I threw the car door open, looking both ways before running out into the congested street. Cars honked as I dodged them like an Indian. Jay-walking, I knew, but I had to make it on time. It was worth the risk.

“Seph!” called a voice from down the sidewalk. I groaned inside, and knew I had to ignore her if I wanted to be on time. It was Miss Lamey, who worked as a full-time grocery stocker on the corner. She was an eccentric lady who had no time for life, as she poured it all into putting cans of powdered milk on shelves and sweeping red and black tiled floors. Miss Lamey was the last thing I needed, because she had this terrible habit of looping the end of her umbrella around my arm as she talked incessantly, to make sure I didn’t “Run away.” And she’s used that exact wording—“Run away”—which makes her an even stranger person, socially.

I tried not to see her. I looked up and around me, at the tall brick buildings contrasted by a sepia sky (pollution, ugh). The warning sirens stood like gargoyles on a cathedral, ready in case the Natural Disaster should happen by. As I ran for the blue mailbox awaiting my deposit, I felt a wooden crook latch onto my jean sleeve aggressively. Sweat forming on my brow, I turned to face the pink-clad stocker (or stalker?) apprehensively.

“Have you heard the news?”

I shook my head, and made one attempt for the mailbox, rudely shaking her umbrella off my arm. One final leap brought me to the patchy-blue mailbox with a brushed-metal sheen. As I pulled the mouth open, my eyes fell upon the notice next to the pick-up times. COLLECTED EARLY TODAY. HOLIDAY.

I kicked the mailbox, and the empty shell clanged noisily. I had missed it!

“What’s wrong with you today, Seph?” asked Miss Lamey. “You’re so rude today!”
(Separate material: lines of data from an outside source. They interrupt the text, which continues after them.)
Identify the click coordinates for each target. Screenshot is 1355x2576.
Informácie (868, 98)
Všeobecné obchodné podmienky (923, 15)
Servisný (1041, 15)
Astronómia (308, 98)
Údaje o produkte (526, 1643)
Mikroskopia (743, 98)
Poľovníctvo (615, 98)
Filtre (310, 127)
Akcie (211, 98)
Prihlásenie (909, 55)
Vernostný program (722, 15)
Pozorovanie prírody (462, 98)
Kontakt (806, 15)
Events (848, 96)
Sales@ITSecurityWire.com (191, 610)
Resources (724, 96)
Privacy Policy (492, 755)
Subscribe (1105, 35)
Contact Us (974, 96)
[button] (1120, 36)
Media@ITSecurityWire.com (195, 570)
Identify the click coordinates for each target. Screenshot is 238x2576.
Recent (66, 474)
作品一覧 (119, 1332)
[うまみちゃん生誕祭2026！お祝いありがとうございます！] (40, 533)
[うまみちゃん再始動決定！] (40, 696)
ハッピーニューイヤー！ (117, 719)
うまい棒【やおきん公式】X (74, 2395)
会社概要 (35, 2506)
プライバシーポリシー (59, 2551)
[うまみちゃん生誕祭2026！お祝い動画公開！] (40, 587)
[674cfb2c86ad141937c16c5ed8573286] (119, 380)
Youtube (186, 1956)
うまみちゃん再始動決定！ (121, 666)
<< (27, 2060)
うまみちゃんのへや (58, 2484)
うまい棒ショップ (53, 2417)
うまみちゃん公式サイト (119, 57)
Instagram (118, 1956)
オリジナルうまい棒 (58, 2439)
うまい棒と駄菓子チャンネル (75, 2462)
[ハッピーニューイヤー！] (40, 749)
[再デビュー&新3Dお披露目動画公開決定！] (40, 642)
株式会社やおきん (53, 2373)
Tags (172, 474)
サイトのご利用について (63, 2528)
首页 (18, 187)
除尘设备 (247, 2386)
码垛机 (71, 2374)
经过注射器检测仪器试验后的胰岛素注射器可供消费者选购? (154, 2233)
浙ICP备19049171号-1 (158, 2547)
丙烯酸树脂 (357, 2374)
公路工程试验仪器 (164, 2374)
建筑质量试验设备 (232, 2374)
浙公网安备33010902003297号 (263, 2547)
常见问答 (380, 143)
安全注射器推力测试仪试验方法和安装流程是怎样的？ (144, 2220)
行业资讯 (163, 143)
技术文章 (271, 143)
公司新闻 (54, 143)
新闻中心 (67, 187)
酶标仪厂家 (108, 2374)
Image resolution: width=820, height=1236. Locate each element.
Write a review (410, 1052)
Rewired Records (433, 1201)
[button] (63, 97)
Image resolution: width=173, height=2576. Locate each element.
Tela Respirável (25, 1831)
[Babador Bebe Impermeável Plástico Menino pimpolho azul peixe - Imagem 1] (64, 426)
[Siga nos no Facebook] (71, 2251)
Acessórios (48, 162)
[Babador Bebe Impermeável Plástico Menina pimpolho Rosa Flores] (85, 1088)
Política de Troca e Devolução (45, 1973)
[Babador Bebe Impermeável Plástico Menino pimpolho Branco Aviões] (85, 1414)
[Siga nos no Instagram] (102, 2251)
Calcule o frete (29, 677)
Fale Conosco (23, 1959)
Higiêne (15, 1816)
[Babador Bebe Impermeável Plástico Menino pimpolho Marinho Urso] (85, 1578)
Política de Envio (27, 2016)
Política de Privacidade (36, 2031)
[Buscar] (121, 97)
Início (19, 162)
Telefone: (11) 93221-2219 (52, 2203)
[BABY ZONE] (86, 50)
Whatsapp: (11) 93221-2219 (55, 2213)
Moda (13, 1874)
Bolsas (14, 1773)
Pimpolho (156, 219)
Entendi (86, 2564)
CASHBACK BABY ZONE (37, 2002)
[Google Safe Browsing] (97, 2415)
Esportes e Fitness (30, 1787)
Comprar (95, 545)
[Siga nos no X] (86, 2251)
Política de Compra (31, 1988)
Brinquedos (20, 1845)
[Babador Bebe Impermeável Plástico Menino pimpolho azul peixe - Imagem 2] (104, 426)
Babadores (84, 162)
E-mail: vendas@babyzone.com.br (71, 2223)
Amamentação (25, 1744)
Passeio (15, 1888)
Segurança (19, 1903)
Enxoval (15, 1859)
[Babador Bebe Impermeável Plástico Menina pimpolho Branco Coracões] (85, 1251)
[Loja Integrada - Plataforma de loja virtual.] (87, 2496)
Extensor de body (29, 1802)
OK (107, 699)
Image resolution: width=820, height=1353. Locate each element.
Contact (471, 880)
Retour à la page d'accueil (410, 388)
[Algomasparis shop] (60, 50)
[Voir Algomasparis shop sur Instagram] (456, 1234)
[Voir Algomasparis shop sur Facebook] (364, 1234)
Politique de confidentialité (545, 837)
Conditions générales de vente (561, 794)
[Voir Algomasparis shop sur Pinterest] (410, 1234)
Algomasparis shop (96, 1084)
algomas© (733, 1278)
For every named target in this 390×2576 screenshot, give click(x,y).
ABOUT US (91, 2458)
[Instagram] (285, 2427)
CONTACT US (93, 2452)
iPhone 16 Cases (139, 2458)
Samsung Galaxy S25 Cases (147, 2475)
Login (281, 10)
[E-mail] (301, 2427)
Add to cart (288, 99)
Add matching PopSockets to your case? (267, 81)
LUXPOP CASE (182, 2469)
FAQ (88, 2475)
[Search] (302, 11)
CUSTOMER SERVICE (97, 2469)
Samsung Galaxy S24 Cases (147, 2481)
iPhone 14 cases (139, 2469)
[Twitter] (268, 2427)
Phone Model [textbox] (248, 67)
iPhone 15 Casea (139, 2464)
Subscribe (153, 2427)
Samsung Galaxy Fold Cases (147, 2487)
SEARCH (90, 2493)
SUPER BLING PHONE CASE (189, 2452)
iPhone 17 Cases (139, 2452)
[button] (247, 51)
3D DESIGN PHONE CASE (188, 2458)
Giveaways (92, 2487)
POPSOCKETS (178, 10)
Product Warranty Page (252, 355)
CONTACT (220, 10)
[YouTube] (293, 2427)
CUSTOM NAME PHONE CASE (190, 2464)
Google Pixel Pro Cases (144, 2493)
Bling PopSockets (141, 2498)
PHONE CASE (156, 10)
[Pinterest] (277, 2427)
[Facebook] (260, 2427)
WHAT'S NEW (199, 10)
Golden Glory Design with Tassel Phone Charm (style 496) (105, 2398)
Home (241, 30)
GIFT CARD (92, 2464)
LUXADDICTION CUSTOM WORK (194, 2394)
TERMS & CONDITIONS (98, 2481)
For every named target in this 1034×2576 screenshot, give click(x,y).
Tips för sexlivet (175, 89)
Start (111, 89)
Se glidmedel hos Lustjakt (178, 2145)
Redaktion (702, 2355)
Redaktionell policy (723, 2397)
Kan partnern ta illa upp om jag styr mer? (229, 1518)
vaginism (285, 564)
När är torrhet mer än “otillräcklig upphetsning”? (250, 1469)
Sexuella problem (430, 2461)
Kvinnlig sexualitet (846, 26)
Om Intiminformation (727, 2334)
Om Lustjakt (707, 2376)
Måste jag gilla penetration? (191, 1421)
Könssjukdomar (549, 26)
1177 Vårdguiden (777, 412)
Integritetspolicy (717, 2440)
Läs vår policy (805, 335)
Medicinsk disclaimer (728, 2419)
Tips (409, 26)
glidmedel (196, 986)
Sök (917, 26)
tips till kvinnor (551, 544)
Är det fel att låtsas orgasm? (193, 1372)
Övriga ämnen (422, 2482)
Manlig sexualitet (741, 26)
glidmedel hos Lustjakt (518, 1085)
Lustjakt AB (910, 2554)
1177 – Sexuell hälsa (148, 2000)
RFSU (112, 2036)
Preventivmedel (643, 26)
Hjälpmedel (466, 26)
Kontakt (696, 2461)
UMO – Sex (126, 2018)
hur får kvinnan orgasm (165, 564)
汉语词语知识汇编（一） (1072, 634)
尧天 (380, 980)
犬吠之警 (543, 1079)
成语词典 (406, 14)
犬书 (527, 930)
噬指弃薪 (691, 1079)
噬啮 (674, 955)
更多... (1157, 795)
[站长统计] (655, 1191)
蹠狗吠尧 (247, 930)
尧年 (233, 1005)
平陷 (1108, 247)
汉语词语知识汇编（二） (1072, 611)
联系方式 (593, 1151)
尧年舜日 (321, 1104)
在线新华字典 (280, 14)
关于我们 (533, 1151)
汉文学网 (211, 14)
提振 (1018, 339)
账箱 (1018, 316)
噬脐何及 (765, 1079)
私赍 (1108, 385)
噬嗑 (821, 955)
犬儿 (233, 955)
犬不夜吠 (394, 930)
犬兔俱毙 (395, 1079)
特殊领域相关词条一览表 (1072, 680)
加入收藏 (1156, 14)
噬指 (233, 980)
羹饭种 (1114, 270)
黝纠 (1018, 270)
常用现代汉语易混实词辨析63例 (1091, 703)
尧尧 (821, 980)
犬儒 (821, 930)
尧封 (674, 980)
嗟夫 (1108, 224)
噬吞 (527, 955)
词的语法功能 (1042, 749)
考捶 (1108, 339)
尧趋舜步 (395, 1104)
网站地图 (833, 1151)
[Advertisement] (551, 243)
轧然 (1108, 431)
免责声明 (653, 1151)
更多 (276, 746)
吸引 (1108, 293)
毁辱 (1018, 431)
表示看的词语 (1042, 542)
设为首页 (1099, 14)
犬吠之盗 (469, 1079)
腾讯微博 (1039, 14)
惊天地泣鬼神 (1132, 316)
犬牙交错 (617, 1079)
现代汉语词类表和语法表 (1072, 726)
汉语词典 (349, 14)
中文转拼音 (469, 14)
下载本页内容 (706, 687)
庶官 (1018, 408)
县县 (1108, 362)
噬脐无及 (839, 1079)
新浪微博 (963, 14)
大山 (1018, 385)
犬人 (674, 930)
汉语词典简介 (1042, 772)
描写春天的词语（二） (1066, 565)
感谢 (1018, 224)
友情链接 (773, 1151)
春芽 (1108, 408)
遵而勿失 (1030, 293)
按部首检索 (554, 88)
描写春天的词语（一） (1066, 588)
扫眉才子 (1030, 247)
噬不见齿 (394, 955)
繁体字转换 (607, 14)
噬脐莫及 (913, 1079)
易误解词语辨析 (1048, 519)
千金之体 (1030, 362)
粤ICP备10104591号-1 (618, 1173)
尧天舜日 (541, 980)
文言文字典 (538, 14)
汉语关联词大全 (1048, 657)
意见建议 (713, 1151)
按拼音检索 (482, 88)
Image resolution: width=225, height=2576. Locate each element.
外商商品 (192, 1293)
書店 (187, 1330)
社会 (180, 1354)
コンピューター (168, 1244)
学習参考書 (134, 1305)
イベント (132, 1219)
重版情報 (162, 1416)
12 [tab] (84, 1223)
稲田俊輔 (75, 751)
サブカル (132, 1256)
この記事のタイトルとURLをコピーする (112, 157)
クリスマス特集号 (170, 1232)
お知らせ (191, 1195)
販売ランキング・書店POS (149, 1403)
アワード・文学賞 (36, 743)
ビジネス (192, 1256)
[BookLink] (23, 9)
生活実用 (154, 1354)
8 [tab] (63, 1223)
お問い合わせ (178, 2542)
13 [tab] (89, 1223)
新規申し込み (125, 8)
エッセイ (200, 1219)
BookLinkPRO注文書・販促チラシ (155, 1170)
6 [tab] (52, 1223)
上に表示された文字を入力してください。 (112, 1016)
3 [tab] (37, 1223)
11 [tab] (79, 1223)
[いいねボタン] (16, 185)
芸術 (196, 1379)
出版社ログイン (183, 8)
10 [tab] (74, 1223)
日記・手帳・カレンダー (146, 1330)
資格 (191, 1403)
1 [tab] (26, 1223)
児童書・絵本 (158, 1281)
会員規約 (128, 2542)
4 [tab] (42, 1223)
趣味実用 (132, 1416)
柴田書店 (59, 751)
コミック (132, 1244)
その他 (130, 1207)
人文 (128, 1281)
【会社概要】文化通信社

“Sorry Miss Lamey,” I said, realizing that what I was saying wasn’t true. “I have a deadline to catch.” Suddenly, my eye fell on a streaked white truck making its way around the corner. I could just make it if I ran fast. Without bothering to say goodbye to Miss Lamey, I booked it over the sidewalk, running my palm across the pumice-smooth brick walls. As the postal truck sat at a stop sign, the world crystalized into a fragile golden moment. I didn’t want it to break.

My feet slapped over the hard cement, and I lunged at the truck as it was starting to roll forward. It was that moment, heralded by the warning sirens, that the Natural Disaster decided to blow through the streets.

It started slowly at first, that distinct rumble of sand, that distinct grinding sound as it brushed past brick buildings worn smooth from years of this phenomenon. Then I could see it—a huge, hundred-foot-tall cloud of particles barreling through the narrow streets. The postal truck stopped dead in its tracks, and the driver told me to come inside. I jumped in, and the truck rocked on its shocks.

“Just in time,” he said with a thick Southern accent, smiling a crooked grin.

I nodded, and we watched the sand careening toward us. It hit the car, pushing it back a little, grinding across the windshield.

As the storm stopped, I heard the street-sweeping vehicles coming out of garages and  scratching over the roads, pushing the sand on its way back outside the city limits lest we all be buried alive. Every time the sand-storm stopped, everything was smoother and shinier. Perhaps not because they were actually noticeably different, but because it got everyone’s mind on the subject.

I handed the postman my envelope. “Just in time,” he said again, slipping it into his bag.